Slashdot Mirror


User: Lord+Ender

Lord+Ender's activity in the archive.

Stories
0
Comments
5,191
First seen
Last seen
Profile
(view on slashdot.org)

Comments · 5,191

  1. surround sound? on Analog Revival Means Vinyl Will Outlive CD · · Score: 1

    Some newer CDs and audio DVDs come with support for 6-speaker sound systems. Is this even possible with records?

    Also, can iTunes (AAC) or MP3 or WMA do surround sound?

  2. Re:editors are for wimps on A Visual Walkthrough of New Features in Vim 7.0 · · Score: 1

    Cat? Cat is for girlie-men! If ye had anything hangin between those skinny legs, ye'd write using copy con!
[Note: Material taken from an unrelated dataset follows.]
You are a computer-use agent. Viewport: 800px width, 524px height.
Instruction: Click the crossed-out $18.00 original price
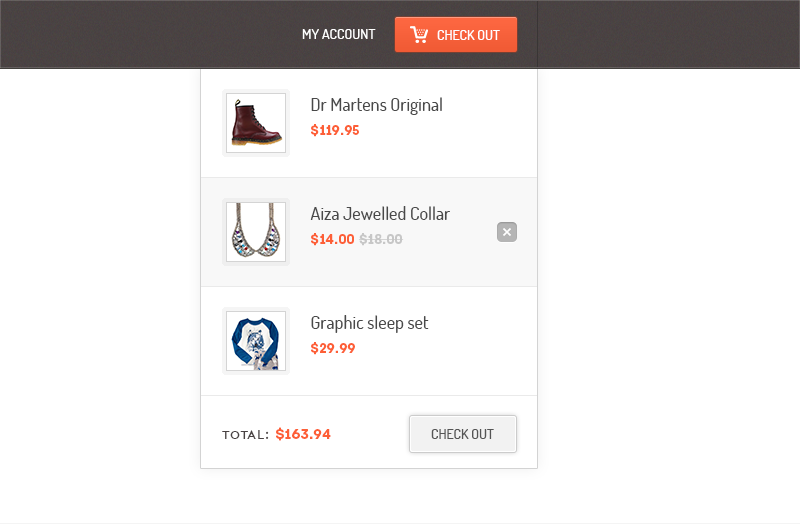(x=381, y=239)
  3. Re:Oh, give it up, already! on How Hackers Identify Their Targets · · Score: 1

    If "hacker" is a term for skill, then it holds no moral value. A "good" hacker is just as much a hacker as a "bad" hacker.

    And good hackers are hardly ever newsworthy...

  4. Re:um... on Answers From Lawyers Who Defend Against RIAA Suits · · Score: 1

    What part of this: "When you buy a copy of something you have rights in the copy, that's it. No metaphysical rights to listen, reproduce additional copies, etc." do you think I'm misunderstanding?

    Saying "No ... rights to ... reproduce additional copies" is a lie.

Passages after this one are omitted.